Richard me había comentado que, aparte del príncipe consorte, a las reuniones también asistía el arquitecto jefe, Joseph Paxton. Aunque era evidente que le gustaba hablar de sus contactos con la realeza, nunca presumía de ellos, e insistía en que su papel en el proyecto, aunque importante y de responsabilidad, consistía sobre todo en supervisar los planos que Paxton había diseñado. Hubo algún desacuerdo sobre el lugar en que deberían emplazarse los objetos ingleses según la luz, el espacio y la visibilidad. Alberto había consultado con diferentes personalidades, y al final se escogió el sector occidental del edificio.

—El día de la inauguración serás su invitada, claro. —Como es natural, no estaba al corriente de la serie de acontecimientos que se sucederían durante los próximos meses—. Ese día tu padre se sentirá orgulloso de tener a la familia a su lado. También yo espero asistir al gran evento.
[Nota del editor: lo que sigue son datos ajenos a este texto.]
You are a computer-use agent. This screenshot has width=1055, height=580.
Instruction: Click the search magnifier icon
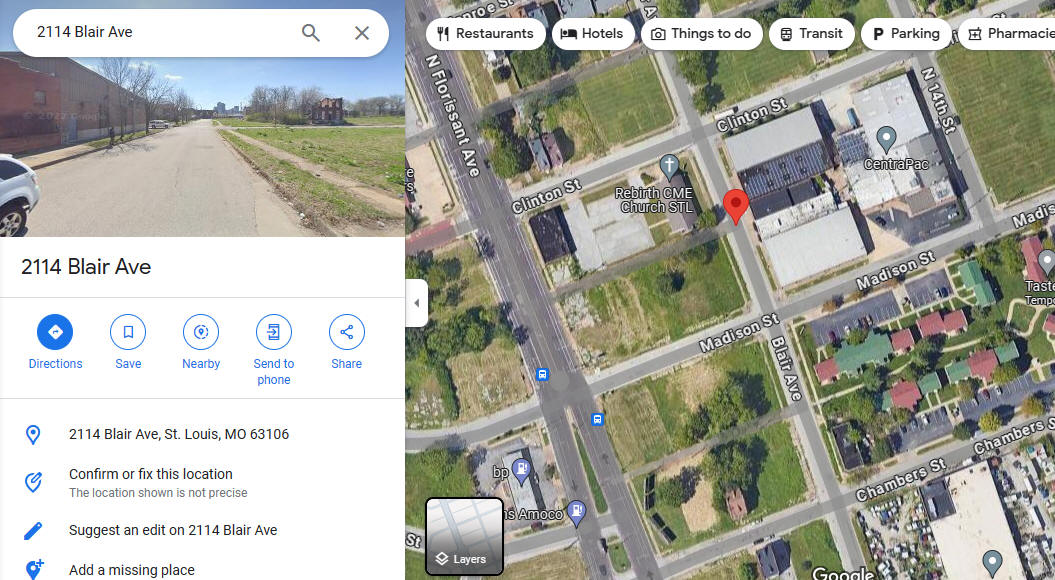pos(310,32)
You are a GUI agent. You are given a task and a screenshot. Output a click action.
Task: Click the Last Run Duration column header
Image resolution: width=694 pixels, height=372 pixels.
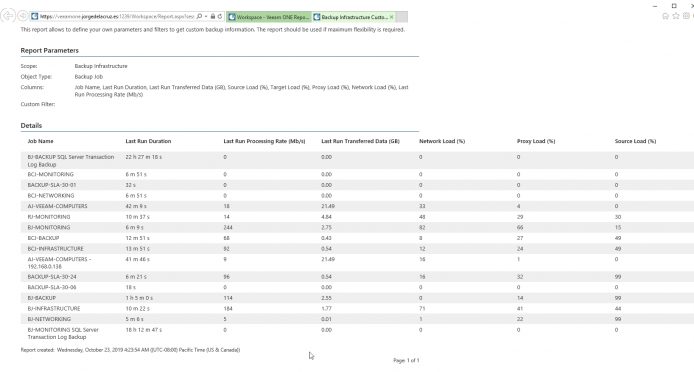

—Entre usted y yo, señor Zéla —me confió Alexandra, inclinándose con aire cómplice mientras cruzábamos las grandes verjas de Hyde Park—, le diré que aún no estoy segura de que vaya a asistir. Estoy prometida con el príncipe de Gales, ¿sabe usted?, y probablemente debamos fugarnos antes de que acabe el verano, pues sabemos que su madre siempre se opondrá a nuestra boda.

Doscientos cincuenta y seis años son demasiados años. En una vida tan larga uno tiene ocasión de tratar a muchos tipos de gente. He conocido a hombres honestos y a maleantes; a personas virtuosas que sufren severos ataques de locura que las conducen a la perdición, y a truhanes embusteros que realizan excepcionales actos de generosidad o integridad gracias a los cuales logran salvarse; he tratado a asesinos y a verdugos, a jueces y a criminales, a vagos y a trabajadores; me he relacionado con personas cuyas palabras han hecho mella en mí y me han empujado a actuar, cuya convicción en sus propios principios han prendido la chispa en otros espíritus para luchar por el cambio o en favor de los derechos humanos elementales, y he escuchado a charlatanes recitar sus discursos preparados, proclamando a los cuatro vientos proyectos grandiosos que eran incapaces de llevar a cabo; he conocido a hombres que mentían a sus esposas, a mujeres que engañaban a sus maridos, a padres que maldecían a sus hijos, a niños que renegaban de sus mayores; he ayudado a dar a luz a parturientas y consolado a moribundos, he socorrido a personas necesitadas y he matado; he conocido a toda clase de hombres, mujeres y niños, todos y cada uno de los aspectos de la naturaleza humana, y los he observado y escuchado; he oído sus palabras y visto sus acciones; me he alejado de ellos llevándome nada más que mis recuerdos a fin de transcribirlos en estas páginas. Pero el caso de Alexandra Jennings no encajaba en ninguna de estas descripciones, pues se trataba de un ser original y excepcional para su época, la clase de muchacha que uno sólo conoce una vez en su vida, incluso si ésta dura doscientos cincuenta y seis años. Era una auténtica cuentista, en toda la extensión del término: cualquier palabra o frase que salía de sus labios era pura invención. No mentía, pues Alexandra no era embustera ni deshonesta; más bien sentía la necesidad de crearse una vida paralela diametralmente opuesta a la que tenía en realidad y la compulsión de presentarla a los demás como si se tratase de la pura verdad. Y es por ello, a despecho de la brevedad de nuestra relación, por lo que su recuerdo aún se mantiene vivo en mí, un siglo y medio después.